The following items should be contained in every bug report:

  1. The exact sequence of steps from startup necessary to reproduce the problem. This should be self-contained; it is not enough to send in a bare command without the arguments and other data you supplied to it. If a bug requires a particular sequence of events, please list those. You are encouraged to minimize the size of your example, but this is not absolutely necessary. If the bug is reproducible, we'll find it either way.
  2. The output you got. Please do not say that it "didn't work" or "failed". If there is an error message, show it, even if you don't understand it. If OpenBSD panics with a particular error, say which. If nothing at all happens, say so. Even if the result of your test case is a program crash or otherwise obvious it might not happen in our testing. The easiest thing is to copy the output from the terminal, if possible. Note: In case of fatal errors, the error message provided might not contain all the information available. In that case, also look at the output in the system log files, such as those stored in /var/log. Also, if you are dealing with an application that has its own log files, such as httpd, check for errors where it keeps its logs (in the case of httpd, this is /var/www/logs).
  3. The OpenBSD kernel output. You can get this with the dmesg command, but it is possible that your dmesg output does not contain all the information that is captured in /var/run/dmesg.boot. If this is the case, include information from both. Please include this in all bug reports.
  4. If you run third-party software which has to do with your bug, say so, including any subversion that software may have. If you are talking about a CVS or FTP snapshot, mention that, including its date and time.
  5. A traceback from your kernel panic. If your kernel panic'ed, and you are at a ddb> prompt where you can type traceback, then please do so. Submit the traceback output in your bug report. This is essential whenever possible.

Do not be afraid if your bug report becomes rather lengthy. That is a fact of life. It's better to report everything the first time than us having to squeeze the facts out of you. On the other hand, if your input files are huge, it is fair to ask first whether somebody is interested in looking into it.

Finally, when writing a bug report, please choose non-confusing terminology.

(Comments are closed)

  1. By Robi () on

    When is OpenBSD 3.0 planned to come out?
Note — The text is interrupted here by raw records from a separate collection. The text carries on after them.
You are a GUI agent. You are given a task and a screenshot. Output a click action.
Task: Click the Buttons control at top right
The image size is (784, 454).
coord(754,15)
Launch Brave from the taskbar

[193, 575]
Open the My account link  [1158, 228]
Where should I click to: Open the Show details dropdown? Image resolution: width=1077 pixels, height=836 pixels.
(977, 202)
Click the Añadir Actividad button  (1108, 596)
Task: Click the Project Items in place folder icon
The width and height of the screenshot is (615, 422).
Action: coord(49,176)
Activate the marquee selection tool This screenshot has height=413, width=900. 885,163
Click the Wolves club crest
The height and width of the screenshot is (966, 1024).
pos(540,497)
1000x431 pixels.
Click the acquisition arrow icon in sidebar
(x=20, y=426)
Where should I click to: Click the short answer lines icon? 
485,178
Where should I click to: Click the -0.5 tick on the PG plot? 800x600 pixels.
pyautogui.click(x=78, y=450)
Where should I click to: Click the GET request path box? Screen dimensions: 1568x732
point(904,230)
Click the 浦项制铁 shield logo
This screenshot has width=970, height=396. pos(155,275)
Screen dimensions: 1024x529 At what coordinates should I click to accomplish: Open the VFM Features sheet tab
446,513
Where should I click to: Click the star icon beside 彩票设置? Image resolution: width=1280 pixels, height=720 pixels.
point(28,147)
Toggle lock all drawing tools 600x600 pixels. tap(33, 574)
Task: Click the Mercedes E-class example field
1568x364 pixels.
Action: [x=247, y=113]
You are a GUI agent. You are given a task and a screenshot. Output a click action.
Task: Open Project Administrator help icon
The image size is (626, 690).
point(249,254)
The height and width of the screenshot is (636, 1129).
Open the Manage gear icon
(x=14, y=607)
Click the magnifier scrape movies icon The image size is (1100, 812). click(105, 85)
    1. By Anonymous Coward () on

      stupid question, RTFM.

      1. By Dan () on

        To the brave soul, who is willing to attack other member of the OpenBSD community: You are just rude and Anonymous Coward!!!!

        1. By diana () on

          Give me a break, since I started using OpenBSD in 1997 I've seen a release every 6 months. Even then people asked the same bloody question.

          Do some homework people, if you search in the "misc" archives for something half way intelligent you'll find this question pops up way too often. Does no one ever read the OpenBSD homepage?, first thing I see is "Project Goals";

          Whoa!, Guess what it sez right there,
          "Make a CDROM-based release approximately every six months, in particular to fund the project..."

          Now let's see, last release was about June 1, hmmm, MAYBE, it'll be Dec. 1, or right around there.

          Oh yeah, and what happens if it doesn't ship every 6 months like it's supposed to, does the world end? Nope.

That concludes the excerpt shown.